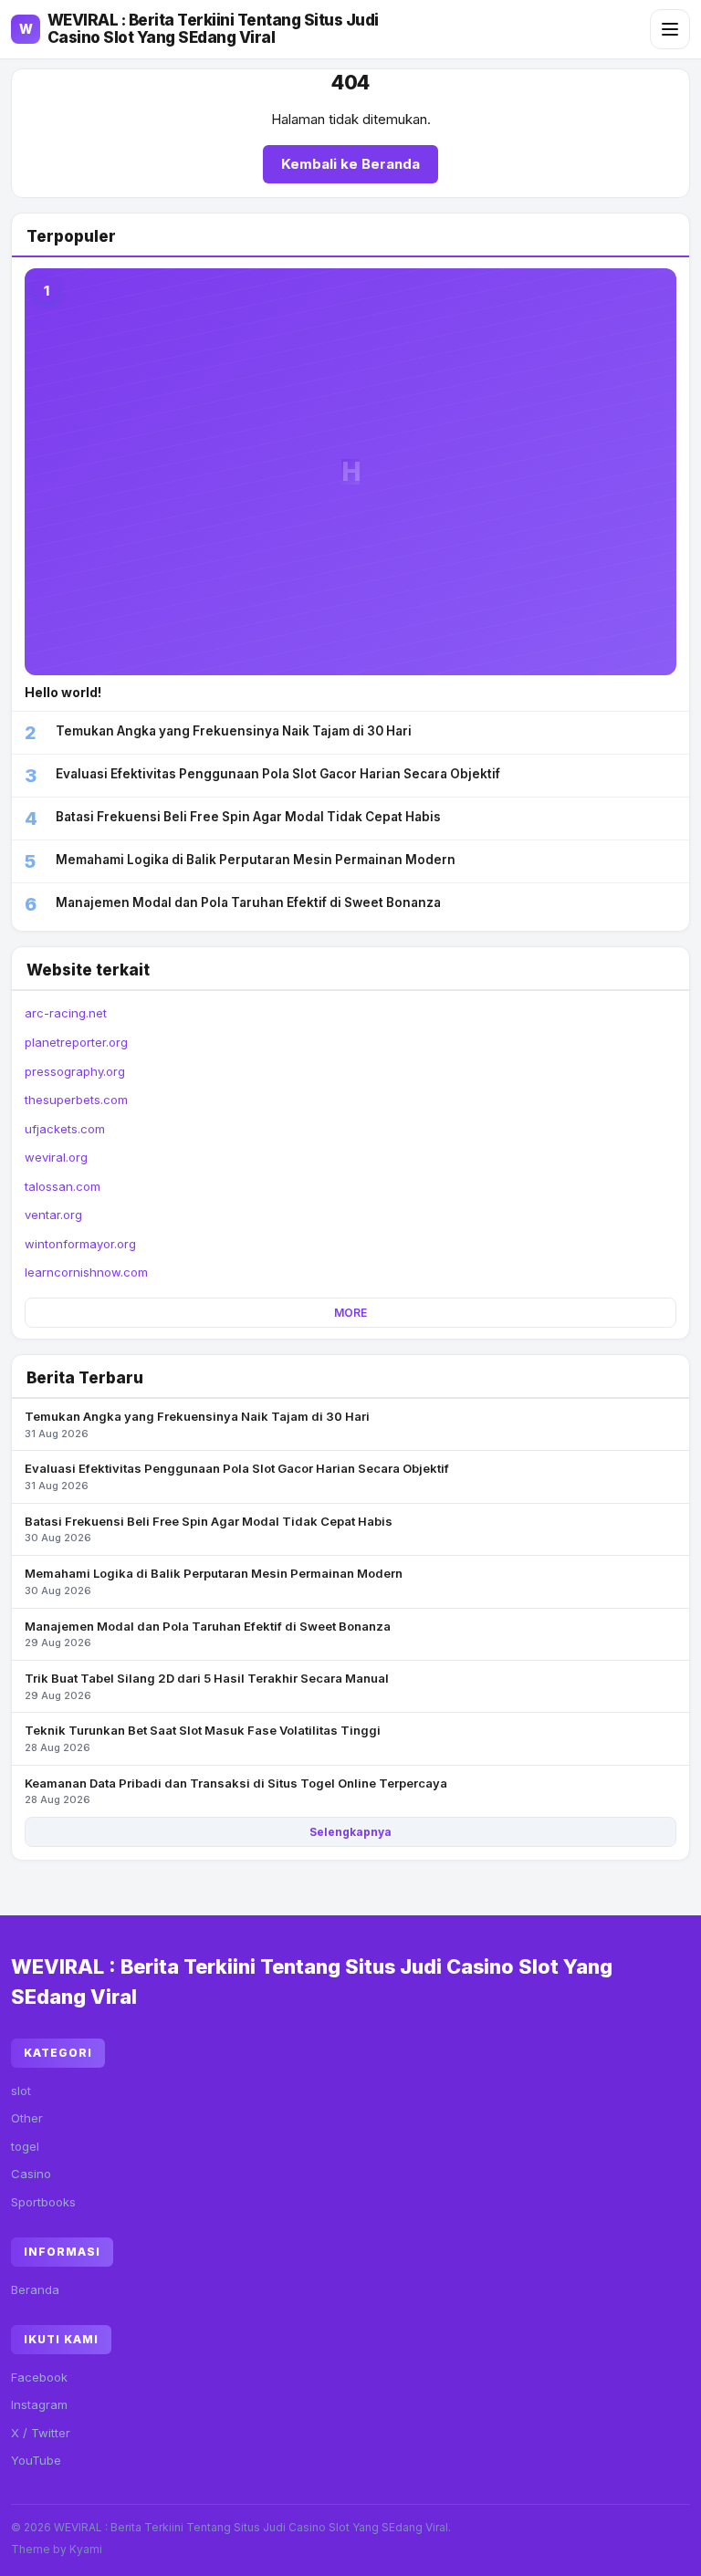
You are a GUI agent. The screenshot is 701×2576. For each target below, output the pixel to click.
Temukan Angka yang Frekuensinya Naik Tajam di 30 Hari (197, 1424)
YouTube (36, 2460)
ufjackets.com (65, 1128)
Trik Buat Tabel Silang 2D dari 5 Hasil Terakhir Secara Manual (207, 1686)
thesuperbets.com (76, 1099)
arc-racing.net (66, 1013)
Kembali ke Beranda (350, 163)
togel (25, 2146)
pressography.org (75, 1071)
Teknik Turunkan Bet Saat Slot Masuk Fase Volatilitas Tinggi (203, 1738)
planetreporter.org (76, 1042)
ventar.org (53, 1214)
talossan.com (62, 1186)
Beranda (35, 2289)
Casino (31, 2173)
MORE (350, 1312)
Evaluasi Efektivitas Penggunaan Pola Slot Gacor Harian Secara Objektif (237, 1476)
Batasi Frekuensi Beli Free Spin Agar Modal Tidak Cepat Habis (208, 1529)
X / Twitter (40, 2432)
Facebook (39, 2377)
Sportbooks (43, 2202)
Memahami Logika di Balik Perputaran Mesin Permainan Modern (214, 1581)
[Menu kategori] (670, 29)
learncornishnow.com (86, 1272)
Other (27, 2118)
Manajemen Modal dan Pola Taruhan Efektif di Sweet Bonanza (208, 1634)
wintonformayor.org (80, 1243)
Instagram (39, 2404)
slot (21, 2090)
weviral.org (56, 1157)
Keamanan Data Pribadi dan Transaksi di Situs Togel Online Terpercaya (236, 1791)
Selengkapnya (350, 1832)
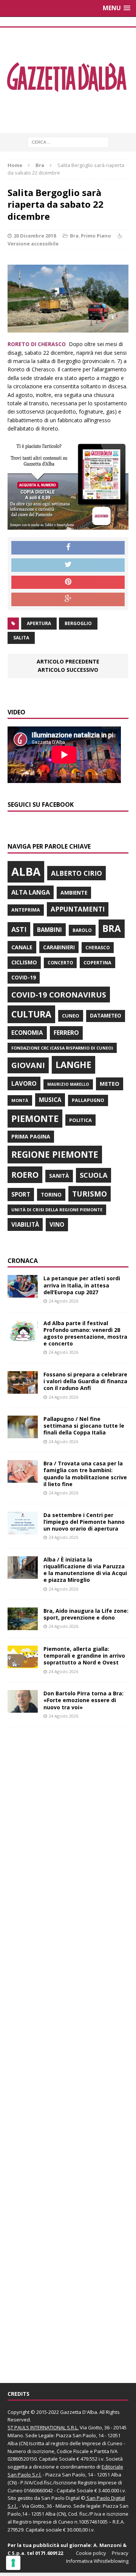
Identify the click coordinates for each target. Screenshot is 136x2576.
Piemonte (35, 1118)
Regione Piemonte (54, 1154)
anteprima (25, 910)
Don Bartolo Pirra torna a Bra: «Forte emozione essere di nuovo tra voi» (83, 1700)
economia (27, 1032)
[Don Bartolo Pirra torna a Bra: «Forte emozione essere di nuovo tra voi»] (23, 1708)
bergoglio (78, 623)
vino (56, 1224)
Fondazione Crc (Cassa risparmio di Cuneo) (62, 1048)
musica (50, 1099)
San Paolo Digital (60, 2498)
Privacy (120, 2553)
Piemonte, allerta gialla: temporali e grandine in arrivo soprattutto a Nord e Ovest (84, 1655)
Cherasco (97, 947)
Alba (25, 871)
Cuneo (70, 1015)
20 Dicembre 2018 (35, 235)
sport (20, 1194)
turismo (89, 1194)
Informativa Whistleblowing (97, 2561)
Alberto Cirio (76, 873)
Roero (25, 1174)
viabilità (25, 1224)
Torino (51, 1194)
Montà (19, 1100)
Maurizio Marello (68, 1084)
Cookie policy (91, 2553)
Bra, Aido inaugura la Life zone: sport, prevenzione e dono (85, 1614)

☆ ☆ ☆ ☆ ☆ ☆ ☆

### Task description
Every entry in the listing is to be duplicated precisely, except for its pictures.

### Solution to this problem
You are a GUI agent. The screenshot is 701×2576. For each target below, output the pixel to click.
Temukan Angka yang Frekuensinya Naik Tajam di 30 Hari (197, 1424)
YouTube (36, 2460)
ufjackets.com (65, 1128)
Trik Buat Tabel Silang 2D dari 5 Hasil Terakhir Secara Manual (207, 1686)
thesuperbets.com (76, 1099)
arc-racing.net (66, 1013)
Kembali ke Beranda (350, 163)
togel (25, 2146)
pressography.org (75, 1071)
Teknik Turunkan Bet Saat Slot Masuk Fase Volatilitas Tinggi (203, 1738)
planetreporter.org (76, 1042)
ventar.org (53, 1214)
talossan.com (62, 1186)
Beranda (35, 2289)
Casino (31, 2173)
MORE (350, 1312)
Evaluasi Efektivitas Penggunaan Pola Slot Gacor Harian Secara Objektif (237, 1476)
Batasi Frekuensi Beli Free Spin Agar Modal Tidak Cepat Habis (208, 1529)
X / Twitter (40, 2432)
Facebook (39, 2377)
Sportbooks (43, 2202)
Memahami Logika di Balik Perputaran Mesin Permainan Modern (214, 1581)
[Menu kategori] (670, 29)
learncornishnow.com (86, 1272)
Other (27, 2118)
Manajemen Modal dan Pola Taruhan Efektif di Sweet Bonanza (208, 1634)
wintonformayor.org (80, 1243)
Instagram (39, 2404)
slot (21, 2090)
weviral.org (56, 1157)
Keamanan Data Pribadi dan Transaksi di Situs Togel Online Terpercaya (236, 1791)
Selengkapnya (350, 1832)
Identify the click coordinates for each target. Screenshot is 136x2576.
Piemonte (35, 1118)
Regione Piemonte (54, 1154)
anteprima (25, 910)
Don Bartolo Pirra torna a Bra: «Forte emozione essere di nuovo tra voi» (83, 1700)
economia (27, 1032)
[Don Bartolo Pirra torna a Bra: «Forte emozione essere di nuovo tra voi»] (23, 1708)
bergoglio (78, 623)
vino (56, 1224)
Fondazione Crc (Cassa risparmio di Cuneo) (62, 1048)
musica (50, 1099)
San Paolo Digital (60, 2498)
Privacy (120, 2553)
Piemonte, allerta gialla: temporali e grandine in arrivo soprattutto a Nord e Ovest (84, 1655)
Cherasco (97, 947)
Alba (25, 871)
Cuneo (70, 1015)
20 Dicembre 2018 (35, 235)
sport (20, 1194)
turismo (89, 1194)
Informativa Whistleblowing (97, 2561)
Alberto Cirio (76, 873)
Roero (25, 1174)
viabilità (25, 1224)
Torino (51, 1194)
Montà (19, 1100)
Maurizio Marello (68, 1084)
Cookie policy (91, 2553)
Bra, Aido inaugura la Life zone: sport, prevenzione e dono (85, 1614)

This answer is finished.